“Labor Force Participation” Exemplifies The Foolishness Of Economic Statistics
Authored by John Tamny via RealClear Wire,
David Thayer is a prominent investor in Philadelphia who formerly served in the military. It’s something he noticed while serving in the military that will be the subject of this write-up.
Thayer was sent to Bosnia at the height of the country’s troubles in the 1990s. Upon landing in the poor and war-torn country, he came across a statistic indicating a level of unemployment in Bosnia that reached well into the double digits. The only problem was that the stat was visibly absurd. As Thayer recalls, every Bosnian was working and the work had an all-the-time quality to it.
What Thayer witnessed in another life came to mind while reading a recent Associated Press report from Afghanistan. The title of the article said it all: “For many poor Afghan kids, school is not an option.” Thayer would understand.
Poverty is rampant in Afghanistan, which means everyone is working. According to the AP report, “Nabila works 10 hours or more a day, doing the heavy, dirty labor of packing mud into molds and hauling wheelbarrows full of bricks.” Nabila is 12 years old, and at 12 is thought to be the oldest of her co-workers. She’s been working in brick factories roughly half of her life.

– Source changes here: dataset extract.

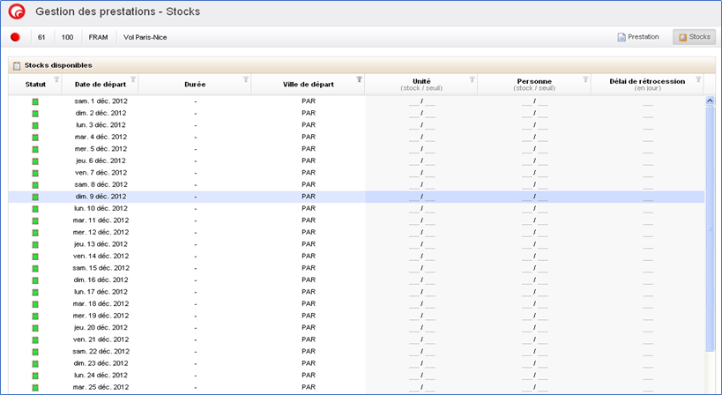Click filter icon on Date de départ column
The width and height of the screenshot is (722, 395).
pyautogui.click(x=133, y=80)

http://pixabay.com/ru/деньги-карта-бизнес-кредитная-карта-256319
Such is life in poor countries. Where poverty is immense, the work is never-ending. It’s as simple as that, which is the point. Or should be the point.
This is something to keep in mind when politicians promise to “create jobs,” or they talk about policies that will “create jobs.” They come off as not terribly wise. If job creation were the goal, the solution would be simple: just abolish the internet, cars, and fuel consumption. Everyone would be working, though life would be defined by unrelenting drudgery. We’re talking sheer misery that includes lots of kids working from an early age ahead of a not very long, and not very healthy life.
The simple, rather obvious truth is that the labor force participation rate is logically highest in the poorest parts of the world, and lowest in the richest parts of the world. Remember this the next time you see some self-serious PhD. on CNBC droning on about labor force participation, and bashing this president or that president for overseeing a decline in the rate.
The reality is that low labor force participation is an effect of prosperity. Where growth and soaring wealth inequality are the norm, so is choice about how much to work; including the choice about not working at all.
Where prosperity is abundant it’s frequently the case that mothers or fathers opt out of work of the “job” variety so that they can be home with the kids. As for the kids, work is a distant object made distant by years of schooling, including the four-year party that some refer to as college. While learnedness is a choice made by the educated and uneducated alike, let’s call school and education one of the many brilliant options that is a consequence of wealth creation.
Crucial about wealth creation is that it’s always and everywhere the result of job destruction. Yes, you read that right. It’s where jobs are being destroyed the fastest that prosperity is greatest. Think about it.
What is one of the most powerful constants of prosperous societies? It’s the mechanization of everything. Entrepreneurs frequently become staggeringly rich entrepreneurs by automating work formerly done by humans. What can’t be stressed enough is that this automation doesn’t create breadlines as much as it frees humans to specialize their labor in ways never imagined, and in specializing their labor, it renders their labor much more productive. Translated for those who need it, where automation is most prevalent is logically where compensation is greatest.
The above scenario explains why parents can more often than not just be parents, and why kids can be kids. They don’t work because they don’t have to, and they don’t have to because increasingly productive work of one parent pays the bills for Mr. Mom, or Mrs. Mom, plus schooling for the kids. It’s a beautiful thing.
What’s not beautiful is the life being led by Nabila. She once again works because she has to, and because she has to she doesn’t get to be a child. None of this means that she’ll never be learned, but it’s no exaggeration to say that her ability to pursue a life of knowledge will be severely limited by work that is never-ending, and it’s never-ending because there’s a shortage of the wealth unequal in Afghanistan. Where the wealth unequal are scarce, work is necessary in order to live much less than well.
It’s once again something to think about when politicians reduce life to “job creation” and “labor force participation.” They come off as clownish, and not very learned.